"I was just happy to have that opportunity and get this chance," he said. "I'm just really thankful to Ole Miss."
As he has since being dismissed from Oregon in the offseason, Masoli was proving himself. These were the people sure to dissect his every move in his only season as an Ole Miss quarterback.
But when the 20-minute question and answer session was over, Masoli politely stepped away and through the doors of the team meeting room of the indoor practice facility. He was headed back to his safety net – to a team welcoming the much-maligned talent with open arms.
"We're so close inside our locker room," junior running back Brandon Bolden said. "When we heard he was coming, everybody kind of looked around and said, ‘Yeah, bring him on.' It helped knowing what type of player he was."
There's been no second-guessing behind the scenes. An Ole Miss offense short on talent has added a season-altering piece. In his two seasons at Oregon, Masoli passed for 3,891 yards, rushed for 1,368 more, and accounted for 51 total touchdowns – all after starting his career as the team's fifth-string quarterback.

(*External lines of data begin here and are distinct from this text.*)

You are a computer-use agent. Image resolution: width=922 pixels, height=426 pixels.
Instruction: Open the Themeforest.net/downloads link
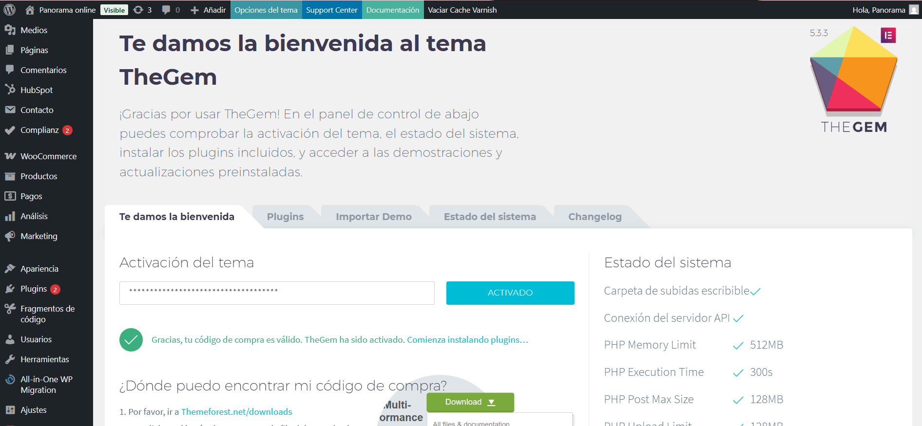click(236, 412)
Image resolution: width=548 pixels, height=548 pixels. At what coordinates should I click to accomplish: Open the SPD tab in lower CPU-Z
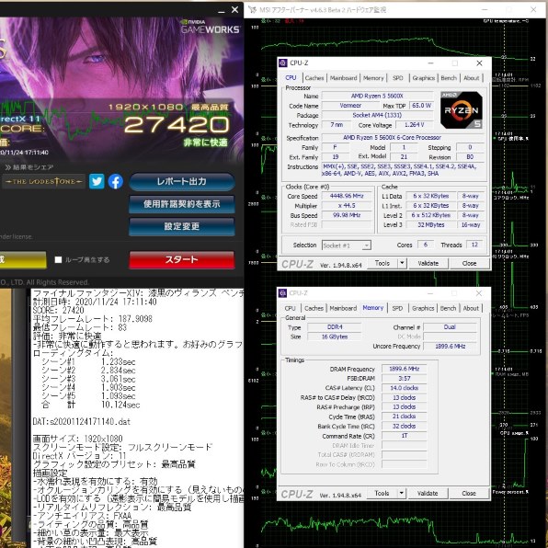(x=397, y=308)
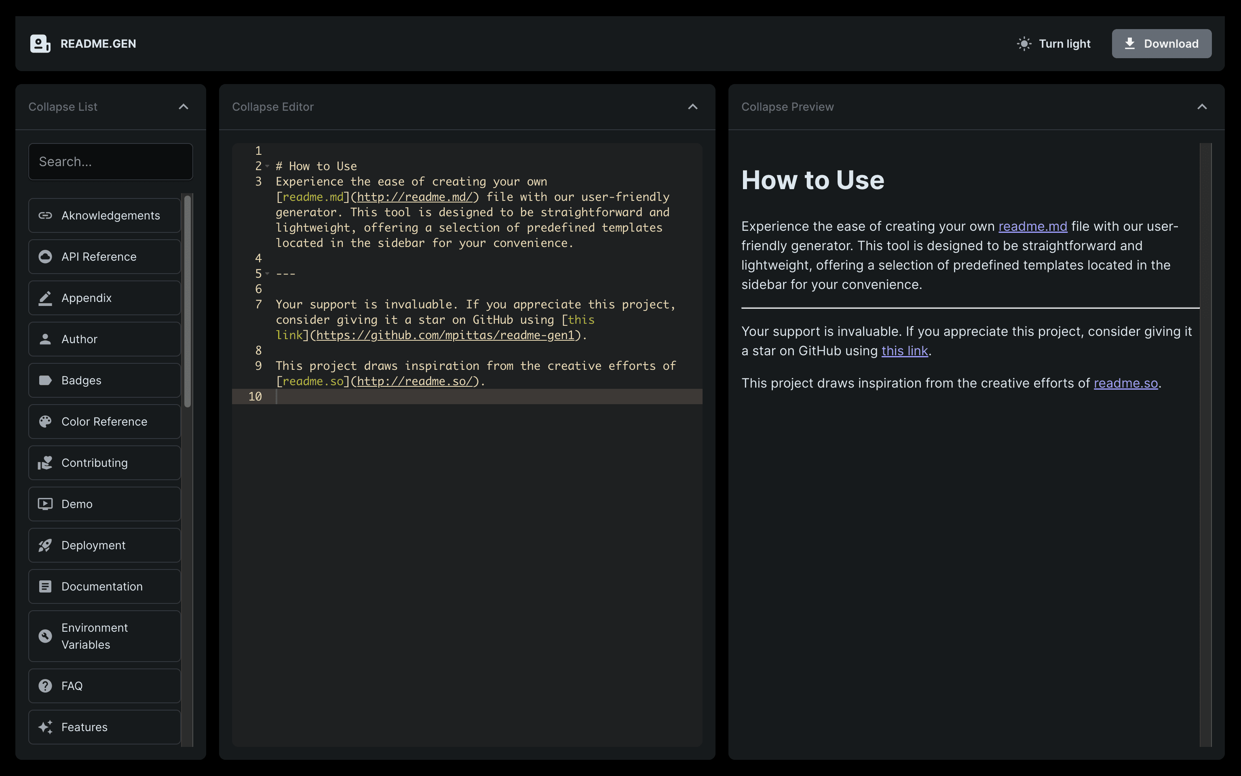Select the Environment Variables template
Screen dimensions: 1241x776
pos(105,636)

"He's been in that top level of competition," senior defensive end Kentrell Lockett said. "He can bring that poise and that attitude to our team. It's something we're going to need when we're in that battle or big-time game against an Alabama."
When rumors began to circulate of Ole Miss' interest in Masoli, Lockett, far and away a team leader, and his fellow seniors called a meeting with Nutt.

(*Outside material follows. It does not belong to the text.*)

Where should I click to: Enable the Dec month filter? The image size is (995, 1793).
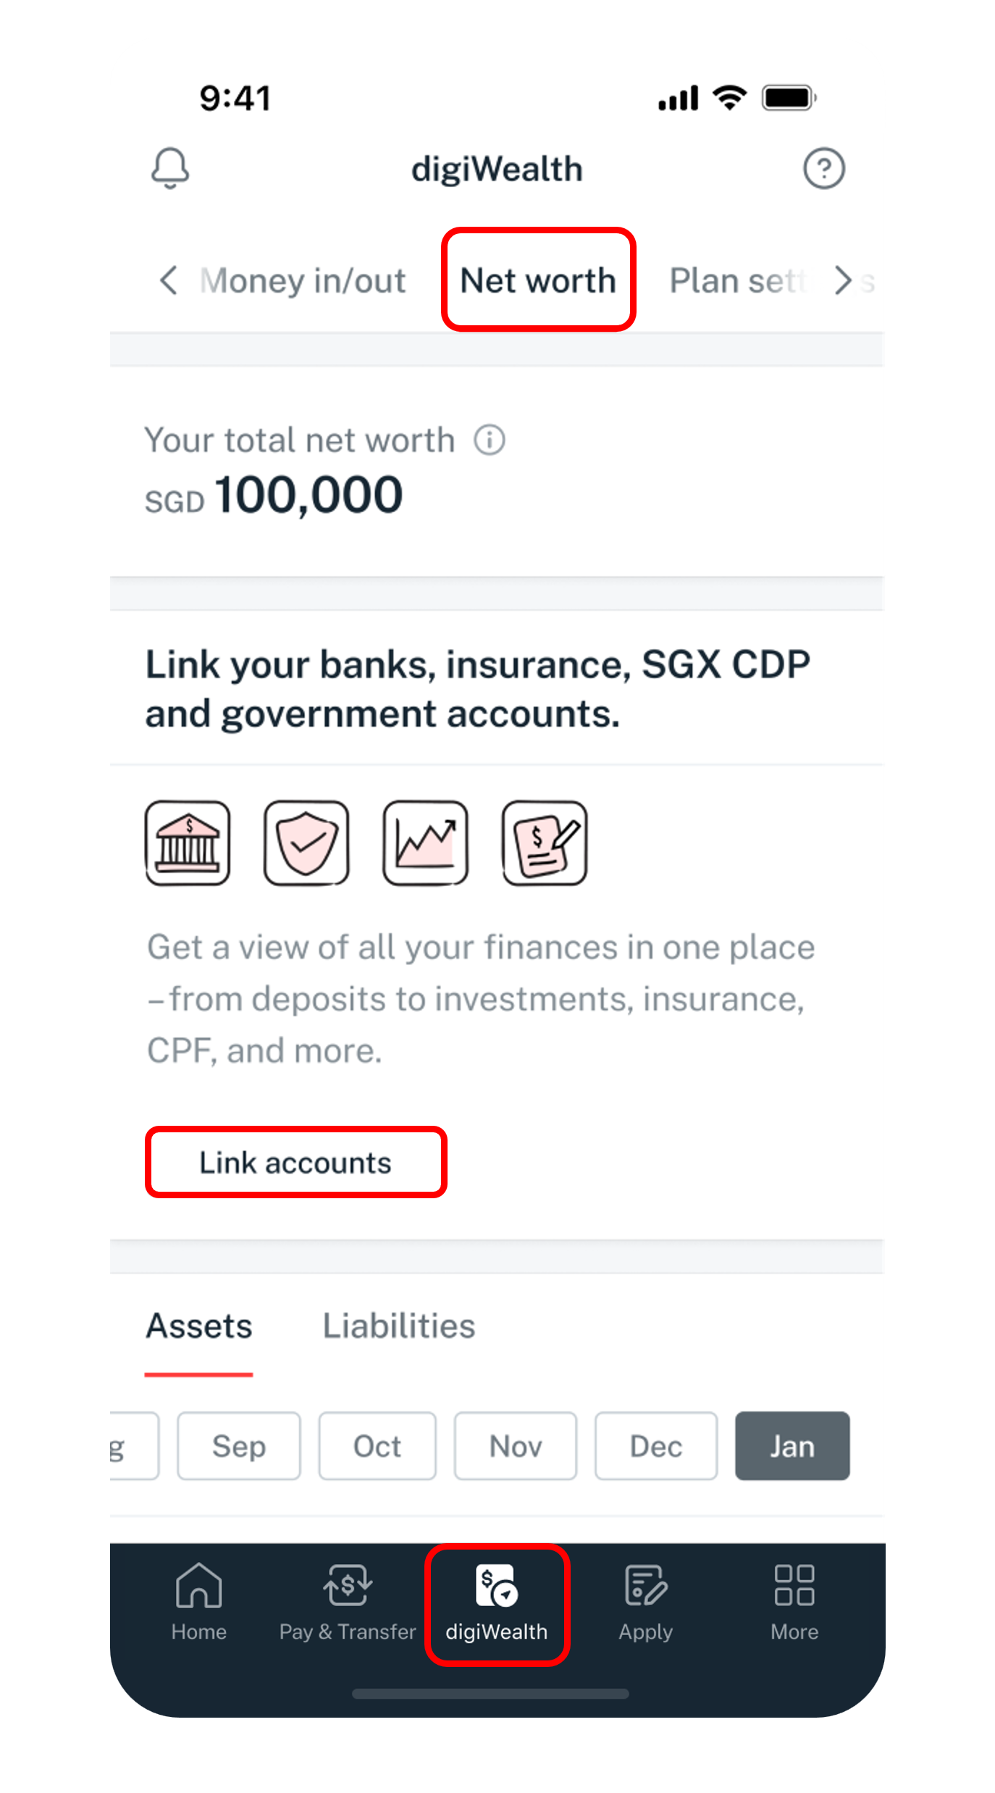(655, 1445)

To Lockett, adding Masoli was well worth the risk. The offense is replacing eight starters. Starter Nathan Stanley, only a sophomore, has yet to take a meaningful snap in the Southeastern Conference. Lockett figured Masoli "could be a great asset to this team."
"He told us when (Masoli) got here, it was going to be the seniors' responsibility to keep him in line, on the straight and narrow," Lockett said. "I was like, ‘Coach, that's already done.' He's going to walk on the straight and narrow to help the team out and win some big-time games."

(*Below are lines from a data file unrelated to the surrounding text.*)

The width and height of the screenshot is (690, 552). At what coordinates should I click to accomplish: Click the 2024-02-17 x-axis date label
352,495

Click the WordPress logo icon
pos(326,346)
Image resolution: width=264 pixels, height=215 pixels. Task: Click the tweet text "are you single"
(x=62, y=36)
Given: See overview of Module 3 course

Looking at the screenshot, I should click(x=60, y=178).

Before Nutt entertained the idea of bringing Masoli on board, he approached Stanley. Amidst all the drama this offseason, Stanley has been the one constant. He's been in every workout, taking every snap and and establishing himself as a team leader, despite his youth.
As always, Stanley was calm and collected. He was thinking of the team, how Masoli could provide another weapon to an offense in need of any additional help.
"(Coach Nutt) just told me that we were thin at quarterback and we didn't have a whole lot of depth with Raymond transferring," he said. "They still have all the confidence in the world in me to keep doing what I do."
A lesser person would have become discontent, but not Stanley. Masoli's presence, he felt, would only make him better. He's still getting his feet wet, learning the nuances of a position he still growing into.
"It doesn't matter who they bring in, I'm still going to continue to do what I do," Stanley said. "I'm going to continue to make myself better and do what I can to make this team better. I'm going to be me and do what I need to do to get better."
Ole Miss media day, while normally well-attended, doesn't usually draw this much attention. Media swarmed to the IPF, all in hopes of getting the goods on the most celebrated walk-on in school history.
But each question was met the same way. For all the fanfare, all the scrutiny, Jeremiah Masoli is being treated like any other player.
"Everybody hits a stumbling block in life," senior defensive tackle Jerrell Powe said. "I talked to him when he first came here. I told him not to worry about what other people had to say. People are going to talk about you, but just persevere through all that and don't worry about it."